Work instruction:
For the records below, output each line exactly as it appears, from the first through the line with "Sternpaten (836, 68)".
══ Records to use
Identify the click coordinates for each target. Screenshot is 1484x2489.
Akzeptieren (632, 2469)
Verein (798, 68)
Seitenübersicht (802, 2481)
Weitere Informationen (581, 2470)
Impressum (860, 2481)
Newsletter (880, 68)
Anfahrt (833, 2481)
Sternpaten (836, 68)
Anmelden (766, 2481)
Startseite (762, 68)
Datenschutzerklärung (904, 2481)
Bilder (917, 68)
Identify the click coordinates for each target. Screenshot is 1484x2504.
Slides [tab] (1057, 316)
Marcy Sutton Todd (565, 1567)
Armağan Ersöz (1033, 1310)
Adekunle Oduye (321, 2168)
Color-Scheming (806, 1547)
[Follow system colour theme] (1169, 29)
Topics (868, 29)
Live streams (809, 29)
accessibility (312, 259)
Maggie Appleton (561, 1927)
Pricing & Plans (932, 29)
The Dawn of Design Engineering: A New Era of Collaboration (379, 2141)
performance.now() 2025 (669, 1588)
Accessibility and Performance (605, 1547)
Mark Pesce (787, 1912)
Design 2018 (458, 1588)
════
Output for this exercise:
Identify the click coordinates for each target. Screenshot is 1484x2489.
Akzeptieren (632, 2469)
Verein (798, 68)
Seitenübersicht (802, 2481)
Weitere Informationen (581, 2470)
Impressum (860, 2481)
Newsletter (880, 68)
Anfahrt (833, 2481)
Sternpaten (836, 68)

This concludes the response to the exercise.